Recipe by @theposhpescatarian
Inspired by Asian seafood flavors, these ginger lime wild tuna wontons are made with pantry essentials like Wild Planet Albacore Tuna, cabbage and cilantro.
2 (5oz) cans of Wild Planet Albacore Wild Tuna
½ tsp Lime zest
Juice of 1 lime
1 Tbsp grated Ginger
⅓ cup Cilantro, leaves only, roughly chopped
1 tsp Red pepper flakes
3 Tbsp soy sauce, more as needed
3 Tbsp Vegetable oil, separated
1 tsp Cumin powder
2 Garlic cloves, minced
1 cup green Cabbage, shredded
1 small Carrot, grated
3 Tbsp water, more as needed
1 Tbsp toasted Sesame oil
1 package of Wonton wrappers
In a medium sized bowl, add the entire content of tuna cans and the lime juice and zest. Use a fork or clean hands to break up the tuna into flakes. Set aside.
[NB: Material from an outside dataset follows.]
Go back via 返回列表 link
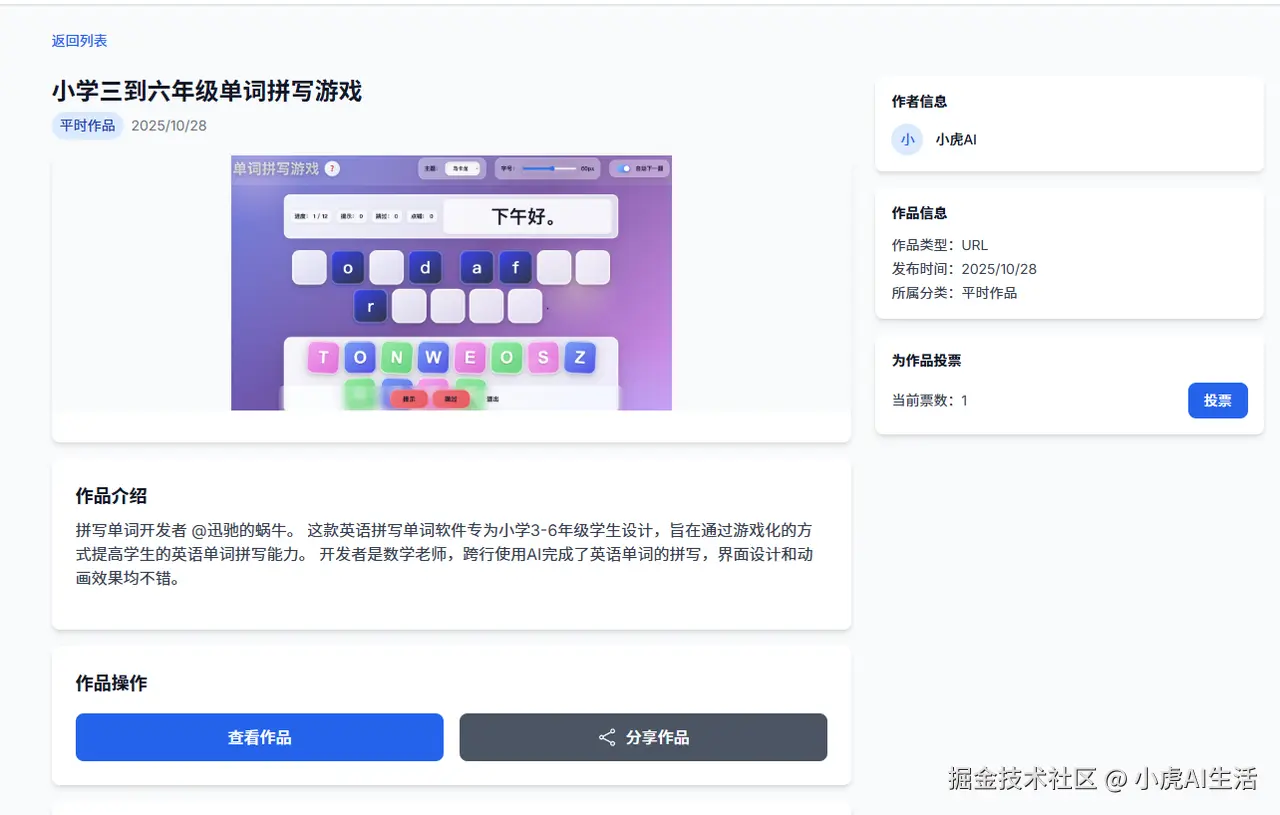This screenshot has width=1280, height=815. [79, 41]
Add 1 tablespoon of vegetable oil to a medium sized skillet over medium heat.
Add the garlic, cumin, red pepper flakes and garlic, and cook for 30 seconds.
Add the cabbage and carrot, and sauté for 2 minutes or until flagrant and the cabbage is soft. Remove from the heat and allow to cool.
Add the cabbage mix to the tuna. Add the soy sauce and mix to combine. Use a spoon or rubber spatula to gently fold the mix together. Taste for seasoning and adjust as needed.
Fill each wonton wrapper with a teaspoon of the tuna mix and use a pastry brush or your finger to add a little water to the edge of the wonton wrapper. Pinch the edges to seal - you can create a triangle or a purse shape.
Add the remaining oil to a skillet over medium heat. Pan fry the dumplings for 1 minute on each side or until brown on the bottom.
Turn the heat up to high, add one tablespoon of water, and cover with a lid to steam the dumplings for 1-2 minutes.
Remove from the pan, drizzle with toasted sesame seed oil and serve immediately with your favorite dumpling sauce.